▸ Task brief:
Look for the line with "The height and" in the entries below, then extract that line and all lines after it exactly, with pictures left out.

◆ ◆ ◆ ◆

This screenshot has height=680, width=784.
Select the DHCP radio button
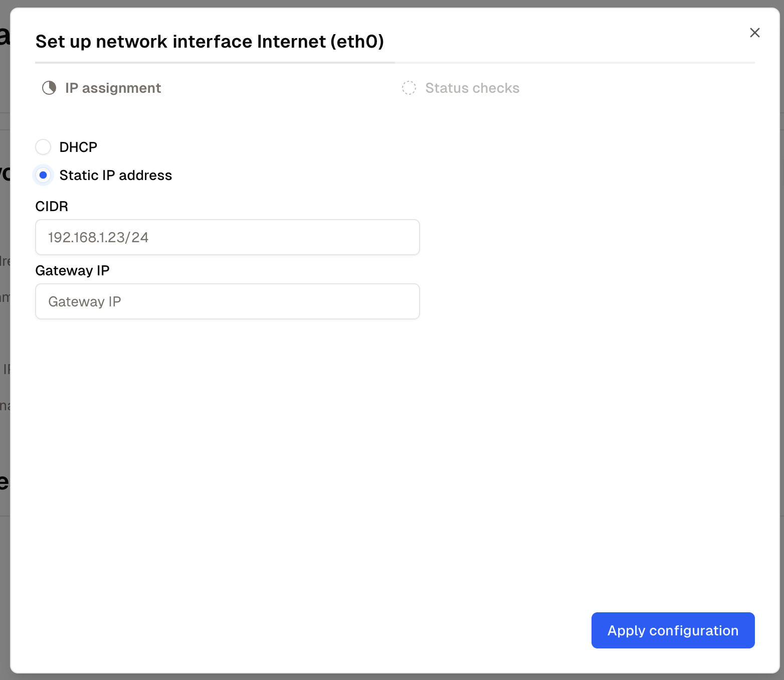pyautogui.click(x=43, y=147)
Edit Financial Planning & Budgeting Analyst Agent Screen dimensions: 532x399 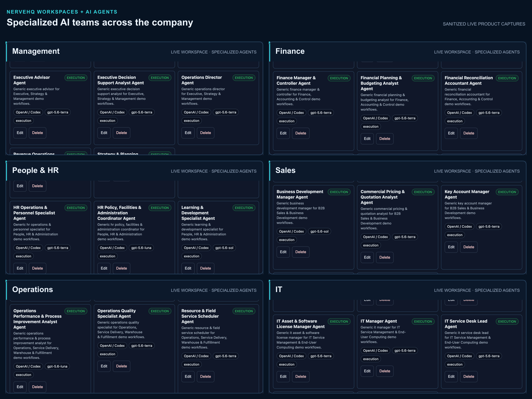367,139
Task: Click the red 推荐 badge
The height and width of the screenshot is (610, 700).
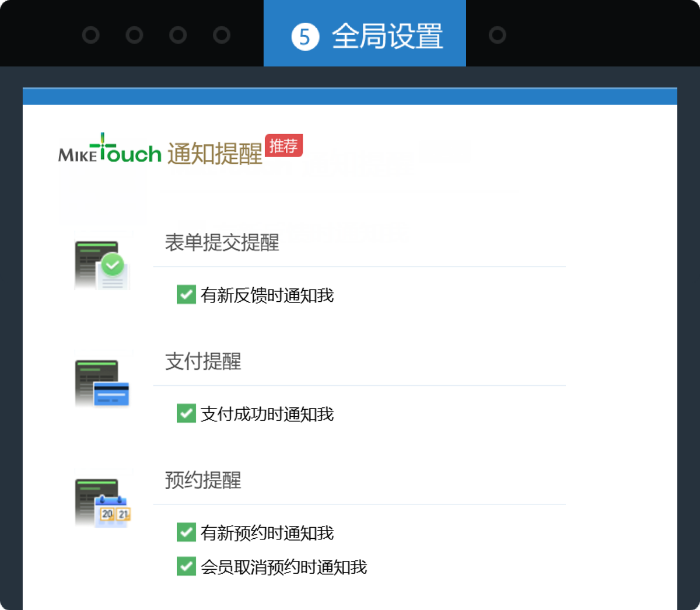Action: click(284, 145)
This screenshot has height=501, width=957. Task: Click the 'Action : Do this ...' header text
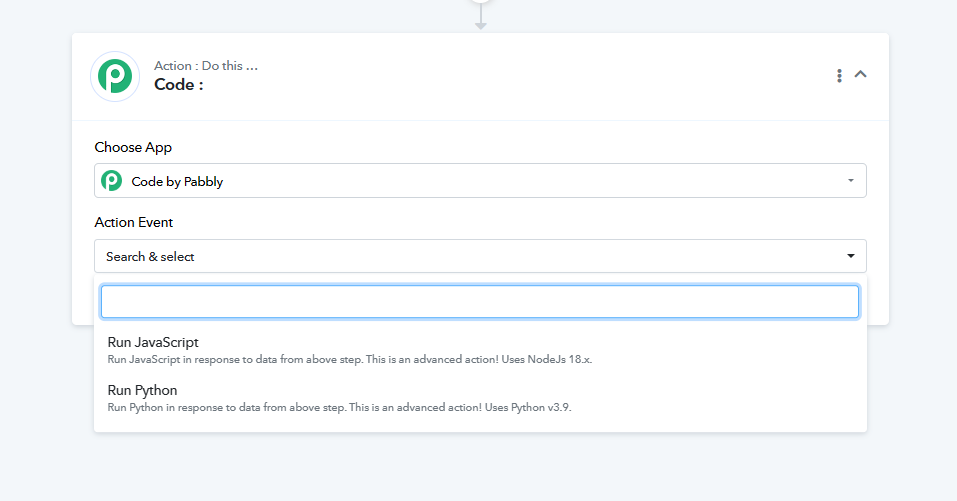[x=206, y=65]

◆ ◆ ◆ ◆

▸ Response below:
The height and width of the screenshot is (610, 700).
Action: click(284, 145)
This screenshot has height=501, width=957. Task: Click the 'Action : Do this ...' header text
[x=206, y=65]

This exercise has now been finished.